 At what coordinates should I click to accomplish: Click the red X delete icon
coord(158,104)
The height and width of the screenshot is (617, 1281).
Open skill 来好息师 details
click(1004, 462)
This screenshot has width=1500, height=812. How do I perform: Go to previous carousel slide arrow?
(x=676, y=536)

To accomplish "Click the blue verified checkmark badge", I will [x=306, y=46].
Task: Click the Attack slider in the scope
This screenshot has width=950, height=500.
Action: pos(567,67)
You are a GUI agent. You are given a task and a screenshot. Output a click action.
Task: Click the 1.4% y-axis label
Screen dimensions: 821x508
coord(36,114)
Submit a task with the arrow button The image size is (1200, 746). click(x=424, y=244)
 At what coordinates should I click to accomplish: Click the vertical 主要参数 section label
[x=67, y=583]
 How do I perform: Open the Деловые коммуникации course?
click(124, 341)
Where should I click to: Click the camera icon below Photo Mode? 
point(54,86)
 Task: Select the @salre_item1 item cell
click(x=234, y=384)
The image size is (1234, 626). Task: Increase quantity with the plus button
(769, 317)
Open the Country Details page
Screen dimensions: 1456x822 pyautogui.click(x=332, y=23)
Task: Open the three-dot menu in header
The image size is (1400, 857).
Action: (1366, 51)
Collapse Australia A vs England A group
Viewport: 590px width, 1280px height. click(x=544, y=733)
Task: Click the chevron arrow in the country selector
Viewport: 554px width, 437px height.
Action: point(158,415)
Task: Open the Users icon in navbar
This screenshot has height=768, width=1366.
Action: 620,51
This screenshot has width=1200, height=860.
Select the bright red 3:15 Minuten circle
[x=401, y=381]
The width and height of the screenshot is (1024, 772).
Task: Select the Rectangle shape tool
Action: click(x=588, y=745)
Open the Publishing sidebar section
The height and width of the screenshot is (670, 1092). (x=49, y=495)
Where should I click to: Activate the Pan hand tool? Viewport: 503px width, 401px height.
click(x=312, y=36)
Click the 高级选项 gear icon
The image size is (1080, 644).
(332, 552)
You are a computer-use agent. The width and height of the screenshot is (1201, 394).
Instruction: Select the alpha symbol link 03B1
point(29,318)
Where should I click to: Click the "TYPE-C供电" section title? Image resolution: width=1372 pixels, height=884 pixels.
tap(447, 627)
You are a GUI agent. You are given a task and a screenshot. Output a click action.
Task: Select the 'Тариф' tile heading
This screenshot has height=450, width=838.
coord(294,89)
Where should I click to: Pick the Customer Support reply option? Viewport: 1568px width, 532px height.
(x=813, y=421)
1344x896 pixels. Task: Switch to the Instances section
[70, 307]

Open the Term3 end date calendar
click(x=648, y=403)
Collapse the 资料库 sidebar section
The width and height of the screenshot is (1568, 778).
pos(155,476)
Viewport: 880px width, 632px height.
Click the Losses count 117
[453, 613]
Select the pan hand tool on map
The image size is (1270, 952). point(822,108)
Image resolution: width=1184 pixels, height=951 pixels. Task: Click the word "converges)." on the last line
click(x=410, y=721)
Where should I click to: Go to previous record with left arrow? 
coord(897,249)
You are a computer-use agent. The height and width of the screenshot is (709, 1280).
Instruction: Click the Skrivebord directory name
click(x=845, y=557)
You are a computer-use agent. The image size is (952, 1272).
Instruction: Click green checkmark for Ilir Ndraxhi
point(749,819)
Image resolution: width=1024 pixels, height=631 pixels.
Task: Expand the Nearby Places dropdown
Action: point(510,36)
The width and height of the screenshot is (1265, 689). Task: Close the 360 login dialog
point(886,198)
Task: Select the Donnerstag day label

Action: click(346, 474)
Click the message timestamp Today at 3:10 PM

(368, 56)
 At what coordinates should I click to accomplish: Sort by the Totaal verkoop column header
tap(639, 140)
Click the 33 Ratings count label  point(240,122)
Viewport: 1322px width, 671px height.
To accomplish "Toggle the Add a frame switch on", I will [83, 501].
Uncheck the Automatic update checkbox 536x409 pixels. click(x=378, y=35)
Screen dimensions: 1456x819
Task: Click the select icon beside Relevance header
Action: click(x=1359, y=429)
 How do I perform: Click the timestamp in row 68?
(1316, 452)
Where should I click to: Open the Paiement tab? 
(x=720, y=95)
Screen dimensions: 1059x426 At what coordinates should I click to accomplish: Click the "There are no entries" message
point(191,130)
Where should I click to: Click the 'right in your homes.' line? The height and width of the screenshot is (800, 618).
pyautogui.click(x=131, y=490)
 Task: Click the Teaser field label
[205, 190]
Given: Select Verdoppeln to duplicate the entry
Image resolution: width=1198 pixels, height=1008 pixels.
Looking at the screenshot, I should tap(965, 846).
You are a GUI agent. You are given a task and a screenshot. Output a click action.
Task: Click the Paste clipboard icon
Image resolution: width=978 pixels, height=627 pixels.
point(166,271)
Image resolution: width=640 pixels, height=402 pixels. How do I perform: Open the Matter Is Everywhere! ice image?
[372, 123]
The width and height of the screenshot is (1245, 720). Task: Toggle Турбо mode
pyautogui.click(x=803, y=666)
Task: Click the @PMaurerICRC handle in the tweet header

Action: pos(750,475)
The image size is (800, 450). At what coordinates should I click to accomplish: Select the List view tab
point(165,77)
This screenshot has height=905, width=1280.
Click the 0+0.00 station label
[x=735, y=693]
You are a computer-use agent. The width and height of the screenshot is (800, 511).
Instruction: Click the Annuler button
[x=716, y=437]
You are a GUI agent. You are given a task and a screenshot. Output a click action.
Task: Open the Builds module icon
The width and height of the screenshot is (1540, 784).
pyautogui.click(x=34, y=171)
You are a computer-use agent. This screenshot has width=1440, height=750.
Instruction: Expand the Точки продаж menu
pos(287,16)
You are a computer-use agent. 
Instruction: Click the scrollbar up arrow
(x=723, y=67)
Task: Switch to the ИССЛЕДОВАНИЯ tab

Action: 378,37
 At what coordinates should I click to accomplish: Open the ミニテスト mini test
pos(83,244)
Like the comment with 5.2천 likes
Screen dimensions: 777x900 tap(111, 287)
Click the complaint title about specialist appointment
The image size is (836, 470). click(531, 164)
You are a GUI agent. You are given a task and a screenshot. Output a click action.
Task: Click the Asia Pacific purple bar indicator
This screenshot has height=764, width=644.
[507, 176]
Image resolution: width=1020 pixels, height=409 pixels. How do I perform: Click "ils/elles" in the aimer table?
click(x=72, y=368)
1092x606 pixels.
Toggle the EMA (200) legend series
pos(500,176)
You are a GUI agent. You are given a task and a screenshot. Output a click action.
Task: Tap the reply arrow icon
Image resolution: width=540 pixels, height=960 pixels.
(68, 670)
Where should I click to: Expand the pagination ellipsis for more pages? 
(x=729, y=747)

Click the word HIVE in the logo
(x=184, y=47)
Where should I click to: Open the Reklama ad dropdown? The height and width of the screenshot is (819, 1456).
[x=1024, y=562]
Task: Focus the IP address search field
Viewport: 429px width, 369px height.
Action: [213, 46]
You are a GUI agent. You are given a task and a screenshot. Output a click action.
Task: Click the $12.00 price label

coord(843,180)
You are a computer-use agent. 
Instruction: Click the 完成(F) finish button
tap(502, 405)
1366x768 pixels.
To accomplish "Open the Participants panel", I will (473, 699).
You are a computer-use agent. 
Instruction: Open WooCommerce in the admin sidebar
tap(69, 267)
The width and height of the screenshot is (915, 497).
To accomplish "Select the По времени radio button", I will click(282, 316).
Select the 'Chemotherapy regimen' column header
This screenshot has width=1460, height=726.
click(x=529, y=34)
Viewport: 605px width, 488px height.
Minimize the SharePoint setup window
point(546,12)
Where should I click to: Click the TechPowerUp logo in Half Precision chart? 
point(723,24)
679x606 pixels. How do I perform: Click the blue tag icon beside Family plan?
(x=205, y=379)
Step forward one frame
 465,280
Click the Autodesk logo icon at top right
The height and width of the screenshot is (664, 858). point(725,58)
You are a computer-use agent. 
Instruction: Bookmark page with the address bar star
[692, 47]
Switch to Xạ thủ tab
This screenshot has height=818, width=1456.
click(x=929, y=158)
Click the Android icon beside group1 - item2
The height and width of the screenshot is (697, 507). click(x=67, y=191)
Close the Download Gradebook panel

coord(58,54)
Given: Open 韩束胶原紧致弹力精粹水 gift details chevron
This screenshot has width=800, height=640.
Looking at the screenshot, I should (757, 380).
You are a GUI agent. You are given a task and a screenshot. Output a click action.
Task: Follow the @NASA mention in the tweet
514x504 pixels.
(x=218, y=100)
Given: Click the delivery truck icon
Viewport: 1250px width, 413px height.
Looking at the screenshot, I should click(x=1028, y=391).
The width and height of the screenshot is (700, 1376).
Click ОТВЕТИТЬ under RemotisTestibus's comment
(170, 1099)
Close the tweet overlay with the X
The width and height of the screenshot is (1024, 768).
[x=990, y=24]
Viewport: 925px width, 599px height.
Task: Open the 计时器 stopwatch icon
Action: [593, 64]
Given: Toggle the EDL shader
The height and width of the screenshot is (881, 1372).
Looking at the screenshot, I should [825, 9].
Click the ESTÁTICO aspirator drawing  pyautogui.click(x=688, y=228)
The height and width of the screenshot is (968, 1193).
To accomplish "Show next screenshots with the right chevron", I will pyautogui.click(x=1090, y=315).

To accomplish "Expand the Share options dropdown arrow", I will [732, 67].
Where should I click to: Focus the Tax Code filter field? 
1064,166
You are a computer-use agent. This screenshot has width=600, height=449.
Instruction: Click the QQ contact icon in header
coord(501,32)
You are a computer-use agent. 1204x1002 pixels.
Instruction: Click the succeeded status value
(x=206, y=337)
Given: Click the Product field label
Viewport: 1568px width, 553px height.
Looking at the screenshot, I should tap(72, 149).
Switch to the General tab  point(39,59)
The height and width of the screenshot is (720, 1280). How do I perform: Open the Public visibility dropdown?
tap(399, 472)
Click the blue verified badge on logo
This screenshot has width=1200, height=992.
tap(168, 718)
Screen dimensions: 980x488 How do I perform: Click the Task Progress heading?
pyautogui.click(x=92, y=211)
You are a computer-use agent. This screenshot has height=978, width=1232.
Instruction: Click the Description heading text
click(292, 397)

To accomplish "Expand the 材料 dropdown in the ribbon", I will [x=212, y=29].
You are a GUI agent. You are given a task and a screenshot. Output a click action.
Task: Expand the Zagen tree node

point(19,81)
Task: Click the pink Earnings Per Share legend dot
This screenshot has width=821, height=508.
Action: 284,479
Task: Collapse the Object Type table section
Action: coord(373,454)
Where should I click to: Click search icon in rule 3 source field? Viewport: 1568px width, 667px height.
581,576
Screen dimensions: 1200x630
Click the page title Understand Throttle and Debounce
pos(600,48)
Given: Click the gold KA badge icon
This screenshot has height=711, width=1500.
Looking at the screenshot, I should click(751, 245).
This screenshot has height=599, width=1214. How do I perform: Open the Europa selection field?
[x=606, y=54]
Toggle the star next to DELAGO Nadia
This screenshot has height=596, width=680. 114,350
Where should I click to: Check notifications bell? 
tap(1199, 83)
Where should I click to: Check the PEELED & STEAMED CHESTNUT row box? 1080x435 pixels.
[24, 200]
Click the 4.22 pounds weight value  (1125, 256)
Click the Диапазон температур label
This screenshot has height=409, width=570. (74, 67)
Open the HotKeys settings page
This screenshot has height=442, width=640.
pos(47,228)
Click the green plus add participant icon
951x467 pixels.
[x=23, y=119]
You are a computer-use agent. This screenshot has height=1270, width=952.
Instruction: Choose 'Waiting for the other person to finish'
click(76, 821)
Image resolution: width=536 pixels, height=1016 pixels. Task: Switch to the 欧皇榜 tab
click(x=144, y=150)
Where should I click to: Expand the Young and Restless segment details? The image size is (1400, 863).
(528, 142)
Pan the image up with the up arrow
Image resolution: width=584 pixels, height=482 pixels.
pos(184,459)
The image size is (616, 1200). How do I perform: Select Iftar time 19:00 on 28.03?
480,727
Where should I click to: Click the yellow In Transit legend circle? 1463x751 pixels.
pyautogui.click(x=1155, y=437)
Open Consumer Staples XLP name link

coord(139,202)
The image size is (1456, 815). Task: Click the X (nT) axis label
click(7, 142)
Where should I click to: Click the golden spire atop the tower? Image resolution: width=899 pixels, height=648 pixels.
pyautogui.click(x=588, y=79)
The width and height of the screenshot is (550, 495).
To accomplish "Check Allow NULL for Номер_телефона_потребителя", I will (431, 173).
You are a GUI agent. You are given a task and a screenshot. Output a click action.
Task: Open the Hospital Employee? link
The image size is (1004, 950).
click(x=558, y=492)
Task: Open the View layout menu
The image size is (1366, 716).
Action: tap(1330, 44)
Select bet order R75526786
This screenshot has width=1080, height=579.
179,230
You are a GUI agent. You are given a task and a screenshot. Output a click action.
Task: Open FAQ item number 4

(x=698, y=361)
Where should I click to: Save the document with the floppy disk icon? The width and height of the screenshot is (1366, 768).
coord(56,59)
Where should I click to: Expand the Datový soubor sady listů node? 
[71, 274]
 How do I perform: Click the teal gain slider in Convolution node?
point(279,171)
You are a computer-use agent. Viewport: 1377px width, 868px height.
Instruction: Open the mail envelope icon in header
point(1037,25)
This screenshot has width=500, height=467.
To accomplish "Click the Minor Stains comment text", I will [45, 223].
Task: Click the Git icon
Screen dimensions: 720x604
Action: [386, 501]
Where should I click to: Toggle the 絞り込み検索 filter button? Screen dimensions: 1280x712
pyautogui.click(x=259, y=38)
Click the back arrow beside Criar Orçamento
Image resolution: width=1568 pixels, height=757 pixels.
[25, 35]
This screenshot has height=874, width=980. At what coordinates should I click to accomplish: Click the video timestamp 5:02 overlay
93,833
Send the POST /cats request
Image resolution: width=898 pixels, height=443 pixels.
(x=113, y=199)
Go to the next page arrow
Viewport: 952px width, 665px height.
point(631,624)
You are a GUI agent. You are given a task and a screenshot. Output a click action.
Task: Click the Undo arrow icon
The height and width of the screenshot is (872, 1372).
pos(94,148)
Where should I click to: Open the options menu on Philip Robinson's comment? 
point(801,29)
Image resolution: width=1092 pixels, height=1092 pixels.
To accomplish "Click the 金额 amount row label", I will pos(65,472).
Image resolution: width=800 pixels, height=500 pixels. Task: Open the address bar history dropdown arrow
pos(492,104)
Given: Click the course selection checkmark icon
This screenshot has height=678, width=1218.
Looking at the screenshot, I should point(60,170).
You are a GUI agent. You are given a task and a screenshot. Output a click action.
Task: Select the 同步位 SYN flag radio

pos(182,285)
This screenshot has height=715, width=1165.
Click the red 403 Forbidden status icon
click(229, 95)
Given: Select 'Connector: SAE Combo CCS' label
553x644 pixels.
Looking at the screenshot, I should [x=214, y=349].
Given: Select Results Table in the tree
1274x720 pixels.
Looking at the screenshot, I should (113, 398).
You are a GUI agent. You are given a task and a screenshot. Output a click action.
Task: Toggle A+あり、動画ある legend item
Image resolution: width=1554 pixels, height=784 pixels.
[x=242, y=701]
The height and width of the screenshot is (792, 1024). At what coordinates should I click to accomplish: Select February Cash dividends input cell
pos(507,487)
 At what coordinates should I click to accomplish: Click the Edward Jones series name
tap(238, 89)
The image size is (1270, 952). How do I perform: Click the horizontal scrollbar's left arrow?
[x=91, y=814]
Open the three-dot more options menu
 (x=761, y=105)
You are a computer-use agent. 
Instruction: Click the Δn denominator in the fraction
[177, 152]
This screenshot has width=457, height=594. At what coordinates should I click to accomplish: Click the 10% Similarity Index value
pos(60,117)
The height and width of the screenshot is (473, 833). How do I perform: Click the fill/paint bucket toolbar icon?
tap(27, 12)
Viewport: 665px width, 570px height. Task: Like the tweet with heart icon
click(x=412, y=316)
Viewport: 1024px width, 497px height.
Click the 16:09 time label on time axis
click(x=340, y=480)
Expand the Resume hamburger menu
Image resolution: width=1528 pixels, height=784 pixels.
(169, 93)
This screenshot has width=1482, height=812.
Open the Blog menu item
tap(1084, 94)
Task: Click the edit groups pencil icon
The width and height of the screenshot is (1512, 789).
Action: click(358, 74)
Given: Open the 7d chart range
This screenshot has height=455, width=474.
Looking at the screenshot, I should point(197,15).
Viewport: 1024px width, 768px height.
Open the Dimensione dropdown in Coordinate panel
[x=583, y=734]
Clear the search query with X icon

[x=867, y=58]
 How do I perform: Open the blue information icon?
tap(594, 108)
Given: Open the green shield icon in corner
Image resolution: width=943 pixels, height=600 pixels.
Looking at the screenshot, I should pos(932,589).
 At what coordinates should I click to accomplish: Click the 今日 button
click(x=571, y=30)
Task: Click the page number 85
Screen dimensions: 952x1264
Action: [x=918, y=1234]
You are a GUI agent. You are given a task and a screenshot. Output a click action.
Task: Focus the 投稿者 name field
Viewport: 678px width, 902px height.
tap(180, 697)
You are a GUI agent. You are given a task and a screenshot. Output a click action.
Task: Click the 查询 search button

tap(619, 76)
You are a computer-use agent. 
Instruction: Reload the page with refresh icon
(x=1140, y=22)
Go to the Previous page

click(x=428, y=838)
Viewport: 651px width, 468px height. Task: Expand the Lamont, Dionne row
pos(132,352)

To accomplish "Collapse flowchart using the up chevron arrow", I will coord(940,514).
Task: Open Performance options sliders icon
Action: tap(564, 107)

┄┄┄┄┄┄

## Work instructions
In the data above, which lines have "verified"? Report each of them.

## Solution for this exercise
To accomplish "Click the blue verified checkmark badge", I will [x=306, y=46].
Click the blue verified badge on logo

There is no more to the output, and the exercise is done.